Teacher autonomy: how does it relate to job satisfaction and retention?
29 January 2020
This research is the first large-scale quantitative study to look at teacher autonomy and its importance for retention in England. NFER have worked in partnership with Teacher Development Trust (TDT) on this project, and TDT have published a downloadable resource for school leaders to accompany the research.
- Teacher autonomy is associated with higher job satisfaction and intention to stay in teaching.
- Teachers’ perceived influence over their professional development goal setting is the area most associated with higher job satisfaction and a greater intention to stay in teaching.
- The average teacher reports a lower level of autonomy compared to similar professionals.

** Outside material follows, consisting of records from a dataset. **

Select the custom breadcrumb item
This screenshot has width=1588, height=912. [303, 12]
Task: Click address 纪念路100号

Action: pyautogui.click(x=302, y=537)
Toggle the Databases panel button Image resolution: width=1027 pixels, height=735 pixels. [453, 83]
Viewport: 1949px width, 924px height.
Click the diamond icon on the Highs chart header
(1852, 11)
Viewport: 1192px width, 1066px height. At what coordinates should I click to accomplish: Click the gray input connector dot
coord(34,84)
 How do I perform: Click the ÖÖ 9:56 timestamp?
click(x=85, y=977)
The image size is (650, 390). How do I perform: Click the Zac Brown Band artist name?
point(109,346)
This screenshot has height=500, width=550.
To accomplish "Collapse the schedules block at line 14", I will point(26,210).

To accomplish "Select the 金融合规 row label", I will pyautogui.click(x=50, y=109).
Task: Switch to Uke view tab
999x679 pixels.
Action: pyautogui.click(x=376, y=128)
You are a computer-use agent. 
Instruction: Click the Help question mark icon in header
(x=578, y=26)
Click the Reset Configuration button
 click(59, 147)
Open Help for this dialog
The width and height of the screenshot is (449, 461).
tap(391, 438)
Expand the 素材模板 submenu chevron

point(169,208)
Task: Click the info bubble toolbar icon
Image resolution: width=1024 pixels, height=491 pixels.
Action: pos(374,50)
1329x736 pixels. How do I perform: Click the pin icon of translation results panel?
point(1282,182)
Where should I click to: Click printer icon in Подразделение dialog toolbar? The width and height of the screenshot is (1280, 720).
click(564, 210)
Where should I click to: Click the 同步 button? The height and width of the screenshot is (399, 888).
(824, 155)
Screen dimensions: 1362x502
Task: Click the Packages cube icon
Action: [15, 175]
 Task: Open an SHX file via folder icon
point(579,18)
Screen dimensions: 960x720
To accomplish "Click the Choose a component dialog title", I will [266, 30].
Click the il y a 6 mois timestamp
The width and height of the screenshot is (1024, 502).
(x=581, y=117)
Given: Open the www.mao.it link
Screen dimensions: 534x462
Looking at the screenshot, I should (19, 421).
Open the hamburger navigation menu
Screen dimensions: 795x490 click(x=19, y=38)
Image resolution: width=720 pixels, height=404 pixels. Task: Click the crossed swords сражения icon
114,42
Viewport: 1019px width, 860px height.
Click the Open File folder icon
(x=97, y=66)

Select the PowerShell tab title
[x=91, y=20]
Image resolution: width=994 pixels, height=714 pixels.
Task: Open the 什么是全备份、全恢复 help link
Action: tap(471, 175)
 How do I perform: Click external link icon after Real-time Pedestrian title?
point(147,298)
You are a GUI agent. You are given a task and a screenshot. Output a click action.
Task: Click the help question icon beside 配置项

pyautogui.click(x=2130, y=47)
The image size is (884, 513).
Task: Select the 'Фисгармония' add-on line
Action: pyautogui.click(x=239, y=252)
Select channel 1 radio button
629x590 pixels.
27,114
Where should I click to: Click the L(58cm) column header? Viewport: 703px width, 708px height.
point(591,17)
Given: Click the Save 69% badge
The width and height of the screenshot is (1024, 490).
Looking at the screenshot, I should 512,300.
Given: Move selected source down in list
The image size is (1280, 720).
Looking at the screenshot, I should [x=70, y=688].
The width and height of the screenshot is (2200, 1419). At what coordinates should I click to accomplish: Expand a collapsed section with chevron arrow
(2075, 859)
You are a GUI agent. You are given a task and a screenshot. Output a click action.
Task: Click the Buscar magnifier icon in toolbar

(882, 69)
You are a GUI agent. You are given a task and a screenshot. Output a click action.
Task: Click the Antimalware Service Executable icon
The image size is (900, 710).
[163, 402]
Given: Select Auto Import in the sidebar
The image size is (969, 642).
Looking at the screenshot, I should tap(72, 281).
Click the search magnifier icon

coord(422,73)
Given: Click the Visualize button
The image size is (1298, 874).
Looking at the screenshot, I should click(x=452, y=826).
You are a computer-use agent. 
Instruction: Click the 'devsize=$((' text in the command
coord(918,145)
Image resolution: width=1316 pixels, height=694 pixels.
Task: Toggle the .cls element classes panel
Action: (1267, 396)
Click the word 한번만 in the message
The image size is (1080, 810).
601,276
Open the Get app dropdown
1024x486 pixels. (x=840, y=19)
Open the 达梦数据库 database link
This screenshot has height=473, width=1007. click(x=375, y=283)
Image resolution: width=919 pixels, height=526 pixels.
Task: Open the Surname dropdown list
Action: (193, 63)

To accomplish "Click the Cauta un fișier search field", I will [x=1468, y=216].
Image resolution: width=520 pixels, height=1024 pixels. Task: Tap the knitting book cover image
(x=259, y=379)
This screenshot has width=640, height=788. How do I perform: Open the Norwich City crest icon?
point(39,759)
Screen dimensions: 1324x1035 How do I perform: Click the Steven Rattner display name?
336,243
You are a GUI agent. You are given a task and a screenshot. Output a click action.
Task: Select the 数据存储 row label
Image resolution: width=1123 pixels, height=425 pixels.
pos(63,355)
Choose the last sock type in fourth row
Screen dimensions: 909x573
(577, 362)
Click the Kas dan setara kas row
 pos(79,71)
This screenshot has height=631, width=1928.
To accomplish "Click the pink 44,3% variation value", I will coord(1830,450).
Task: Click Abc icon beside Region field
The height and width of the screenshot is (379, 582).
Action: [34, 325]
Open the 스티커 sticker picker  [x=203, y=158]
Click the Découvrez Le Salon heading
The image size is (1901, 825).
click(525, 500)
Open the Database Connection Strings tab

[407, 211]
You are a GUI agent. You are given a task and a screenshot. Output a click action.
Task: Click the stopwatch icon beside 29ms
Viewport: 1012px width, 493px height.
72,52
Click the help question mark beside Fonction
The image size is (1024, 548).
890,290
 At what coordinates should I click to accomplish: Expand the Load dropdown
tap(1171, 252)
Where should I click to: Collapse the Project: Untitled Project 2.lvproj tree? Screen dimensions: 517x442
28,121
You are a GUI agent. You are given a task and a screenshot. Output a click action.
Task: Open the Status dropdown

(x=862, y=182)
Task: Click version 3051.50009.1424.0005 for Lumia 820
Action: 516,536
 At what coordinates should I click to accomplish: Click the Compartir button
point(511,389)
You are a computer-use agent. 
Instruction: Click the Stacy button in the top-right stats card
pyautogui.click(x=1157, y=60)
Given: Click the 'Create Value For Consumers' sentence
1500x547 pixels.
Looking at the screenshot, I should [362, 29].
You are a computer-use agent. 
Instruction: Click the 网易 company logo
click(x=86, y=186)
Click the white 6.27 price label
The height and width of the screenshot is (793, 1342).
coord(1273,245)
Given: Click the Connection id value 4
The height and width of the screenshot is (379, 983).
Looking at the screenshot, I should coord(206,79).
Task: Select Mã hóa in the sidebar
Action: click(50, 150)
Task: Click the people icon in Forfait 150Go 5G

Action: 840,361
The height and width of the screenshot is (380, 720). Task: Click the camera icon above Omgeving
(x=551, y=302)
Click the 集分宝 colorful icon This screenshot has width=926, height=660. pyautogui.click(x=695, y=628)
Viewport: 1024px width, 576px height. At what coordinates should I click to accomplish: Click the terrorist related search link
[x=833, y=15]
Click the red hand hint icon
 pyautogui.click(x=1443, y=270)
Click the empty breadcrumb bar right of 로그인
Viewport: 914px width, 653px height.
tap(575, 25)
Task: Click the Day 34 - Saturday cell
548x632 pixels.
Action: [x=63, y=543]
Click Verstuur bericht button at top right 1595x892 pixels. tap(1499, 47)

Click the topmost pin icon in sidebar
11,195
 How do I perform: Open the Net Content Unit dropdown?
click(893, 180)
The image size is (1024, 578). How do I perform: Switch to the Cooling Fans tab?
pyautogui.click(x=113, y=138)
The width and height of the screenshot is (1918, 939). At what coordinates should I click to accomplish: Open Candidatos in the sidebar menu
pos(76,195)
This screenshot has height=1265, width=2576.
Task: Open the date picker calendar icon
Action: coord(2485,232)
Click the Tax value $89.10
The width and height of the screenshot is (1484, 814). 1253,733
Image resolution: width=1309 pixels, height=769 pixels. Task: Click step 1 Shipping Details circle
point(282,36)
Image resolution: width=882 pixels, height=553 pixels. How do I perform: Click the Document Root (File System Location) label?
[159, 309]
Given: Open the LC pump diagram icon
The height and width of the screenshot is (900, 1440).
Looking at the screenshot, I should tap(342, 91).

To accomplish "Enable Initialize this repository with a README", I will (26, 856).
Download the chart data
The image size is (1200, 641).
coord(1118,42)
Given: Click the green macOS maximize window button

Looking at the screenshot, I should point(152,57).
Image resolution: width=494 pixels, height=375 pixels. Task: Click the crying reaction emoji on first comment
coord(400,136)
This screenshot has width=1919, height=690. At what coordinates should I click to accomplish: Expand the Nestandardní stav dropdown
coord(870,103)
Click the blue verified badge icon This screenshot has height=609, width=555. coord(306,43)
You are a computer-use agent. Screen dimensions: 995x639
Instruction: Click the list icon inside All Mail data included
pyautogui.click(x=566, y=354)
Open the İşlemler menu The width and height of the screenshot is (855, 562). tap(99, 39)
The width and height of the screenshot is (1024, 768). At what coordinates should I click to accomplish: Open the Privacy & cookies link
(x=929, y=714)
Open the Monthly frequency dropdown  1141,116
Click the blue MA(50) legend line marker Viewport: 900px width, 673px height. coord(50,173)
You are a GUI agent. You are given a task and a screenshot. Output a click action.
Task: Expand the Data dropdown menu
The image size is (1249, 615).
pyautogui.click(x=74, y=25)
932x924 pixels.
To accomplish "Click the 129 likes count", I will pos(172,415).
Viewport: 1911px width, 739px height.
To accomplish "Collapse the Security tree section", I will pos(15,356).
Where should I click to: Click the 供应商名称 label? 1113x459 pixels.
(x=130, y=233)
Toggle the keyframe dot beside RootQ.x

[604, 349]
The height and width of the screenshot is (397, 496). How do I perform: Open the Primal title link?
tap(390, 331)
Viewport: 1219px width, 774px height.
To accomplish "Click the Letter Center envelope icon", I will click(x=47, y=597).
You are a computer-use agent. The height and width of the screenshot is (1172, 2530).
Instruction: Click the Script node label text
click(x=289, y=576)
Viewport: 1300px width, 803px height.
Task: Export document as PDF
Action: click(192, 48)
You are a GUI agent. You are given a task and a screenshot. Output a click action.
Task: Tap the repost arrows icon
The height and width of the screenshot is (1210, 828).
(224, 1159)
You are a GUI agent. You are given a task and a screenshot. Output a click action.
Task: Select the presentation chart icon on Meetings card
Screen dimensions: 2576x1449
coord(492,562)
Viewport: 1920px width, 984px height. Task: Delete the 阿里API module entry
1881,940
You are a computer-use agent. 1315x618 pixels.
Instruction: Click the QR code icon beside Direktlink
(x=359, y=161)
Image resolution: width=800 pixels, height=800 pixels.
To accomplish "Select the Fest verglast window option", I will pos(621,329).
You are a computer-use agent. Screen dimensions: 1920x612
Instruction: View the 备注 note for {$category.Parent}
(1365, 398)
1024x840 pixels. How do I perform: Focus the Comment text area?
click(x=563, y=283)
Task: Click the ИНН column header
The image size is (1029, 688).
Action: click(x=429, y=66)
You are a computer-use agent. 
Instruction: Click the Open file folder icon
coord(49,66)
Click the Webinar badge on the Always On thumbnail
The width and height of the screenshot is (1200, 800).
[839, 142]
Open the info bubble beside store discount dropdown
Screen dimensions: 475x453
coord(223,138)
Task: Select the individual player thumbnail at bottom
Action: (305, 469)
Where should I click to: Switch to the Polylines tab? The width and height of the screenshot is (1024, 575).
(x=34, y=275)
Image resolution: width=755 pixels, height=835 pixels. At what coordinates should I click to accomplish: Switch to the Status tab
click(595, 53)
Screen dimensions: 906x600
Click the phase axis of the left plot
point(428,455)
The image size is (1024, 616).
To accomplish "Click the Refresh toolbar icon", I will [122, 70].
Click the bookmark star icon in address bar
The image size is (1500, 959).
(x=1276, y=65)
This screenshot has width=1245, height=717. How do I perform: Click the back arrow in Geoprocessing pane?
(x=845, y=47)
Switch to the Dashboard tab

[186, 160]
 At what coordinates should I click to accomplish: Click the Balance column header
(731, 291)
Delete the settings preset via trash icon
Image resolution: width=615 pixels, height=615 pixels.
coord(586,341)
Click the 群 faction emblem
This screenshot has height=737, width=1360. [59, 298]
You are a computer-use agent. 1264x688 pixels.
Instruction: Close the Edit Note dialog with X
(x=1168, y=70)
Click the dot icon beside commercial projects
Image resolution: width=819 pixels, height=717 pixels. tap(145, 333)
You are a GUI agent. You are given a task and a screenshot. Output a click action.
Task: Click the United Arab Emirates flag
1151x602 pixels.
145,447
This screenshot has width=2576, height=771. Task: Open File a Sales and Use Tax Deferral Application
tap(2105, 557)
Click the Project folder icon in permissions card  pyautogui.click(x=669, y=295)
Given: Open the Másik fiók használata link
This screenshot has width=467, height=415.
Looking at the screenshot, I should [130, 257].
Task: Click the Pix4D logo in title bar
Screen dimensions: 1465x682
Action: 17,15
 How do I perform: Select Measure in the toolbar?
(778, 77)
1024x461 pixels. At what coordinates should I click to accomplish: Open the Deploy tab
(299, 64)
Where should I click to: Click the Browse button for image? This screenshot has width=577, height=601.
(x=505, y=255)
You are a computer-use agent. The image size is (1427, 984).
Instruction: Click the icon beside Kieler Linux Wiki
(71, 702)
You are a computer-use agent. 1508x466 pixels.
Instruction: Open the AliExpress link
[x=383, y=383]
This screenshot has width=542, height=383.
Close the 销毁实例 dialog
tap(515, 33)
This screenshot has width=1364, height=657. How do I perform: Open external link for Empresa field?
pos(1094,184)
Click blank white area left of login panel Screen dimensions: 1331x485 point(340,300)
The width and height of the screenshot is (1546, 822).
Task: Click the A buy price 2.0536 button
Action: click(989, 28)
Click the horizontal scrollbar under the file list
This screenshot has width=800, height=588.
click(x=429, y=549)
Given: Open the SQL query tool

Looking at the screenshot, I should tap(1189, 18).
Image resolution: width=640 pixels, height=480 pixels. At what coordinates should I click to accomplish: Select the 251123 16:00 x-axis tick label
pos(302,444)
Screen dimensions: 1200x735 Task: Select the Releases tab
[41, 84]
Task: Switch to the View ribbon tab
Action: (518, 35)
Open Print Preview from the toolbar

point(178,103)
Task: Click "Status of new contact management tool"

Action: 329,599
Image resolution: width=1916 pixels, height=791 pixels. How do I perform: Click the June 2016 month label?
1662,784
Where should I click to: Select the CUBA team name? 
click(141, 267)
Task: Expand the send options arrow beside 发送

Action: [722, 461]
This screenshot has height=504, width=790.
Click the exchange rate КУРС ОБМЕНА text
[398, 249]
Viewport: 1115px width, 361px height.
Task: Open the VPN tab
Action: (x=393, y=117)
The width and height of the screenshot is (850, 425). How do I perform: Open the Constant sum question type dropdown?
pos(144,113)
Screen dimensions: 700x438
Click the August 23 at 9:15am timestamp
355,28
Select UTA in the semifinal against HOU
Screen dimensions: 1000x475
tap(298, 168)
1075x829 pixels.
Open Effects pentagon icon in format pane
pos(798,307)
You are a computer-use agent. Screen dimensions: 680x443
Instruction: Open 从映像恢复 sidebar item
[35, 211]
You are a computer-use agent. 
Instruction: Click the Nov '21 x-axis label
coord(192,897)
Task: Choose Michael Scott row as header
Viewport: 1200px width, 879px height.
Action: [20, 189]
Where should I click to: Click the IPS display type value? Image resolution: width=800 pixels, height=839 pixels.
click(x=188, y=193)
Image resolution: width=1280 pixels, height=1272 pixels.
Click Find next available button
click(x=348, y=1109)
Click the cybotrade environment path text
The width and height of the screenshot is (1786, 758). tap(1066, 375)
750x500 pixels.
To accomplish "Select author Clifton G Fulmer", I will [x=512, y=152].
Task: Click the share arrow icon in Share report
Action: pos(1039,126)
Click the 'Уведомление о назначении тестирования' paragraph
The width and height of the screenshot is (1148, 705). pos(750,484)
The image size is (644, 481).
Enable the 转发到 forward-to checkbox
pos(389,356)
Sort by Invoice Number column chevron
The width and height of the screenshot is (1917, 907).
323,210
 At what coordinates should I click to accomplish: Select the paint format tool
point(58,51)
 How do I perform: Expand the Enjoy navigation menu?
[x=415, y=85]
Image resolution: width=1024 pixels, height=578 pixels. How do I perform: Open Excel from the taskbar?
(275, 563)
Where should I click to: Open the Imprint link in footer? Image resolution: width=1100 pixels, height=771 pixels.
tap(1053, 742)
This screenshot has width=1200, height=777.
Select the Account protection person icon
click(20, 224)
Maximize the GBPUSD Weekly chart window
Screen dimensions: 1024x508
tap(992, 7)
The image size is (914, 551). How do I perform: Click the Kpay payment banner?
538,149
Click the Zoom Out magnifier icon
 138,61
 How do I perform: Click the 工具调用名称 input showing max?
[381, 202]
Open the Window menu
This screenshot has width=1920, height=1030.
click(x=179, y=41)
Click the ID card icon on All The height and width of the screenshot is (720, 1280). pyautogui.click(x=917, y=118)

- Teachers report relatively high autonomy over classroom activities, including the teaching methods they use and how they plan and prepare lessons, but lower autonomy over curriculum, assessment and their professional development goals.
School leaders and the Department for Education should consider how to adapt policy and practice to harness the benefits of teachers having greater involvement in their professional development goal-setting and making decisions more widely
We recommend that school leaders should consider incorporating a teacher autonomy lens to regular reviews of teaching and learning policies. Reviewing the school’s approach to the design and delivery of professional development should be a priority.
We also recommend that the Department for Education should produce guidance around the Standards for Teachers’ Professional Development to emphasise how teachers can be given greater involvement in designing content, processes and goals.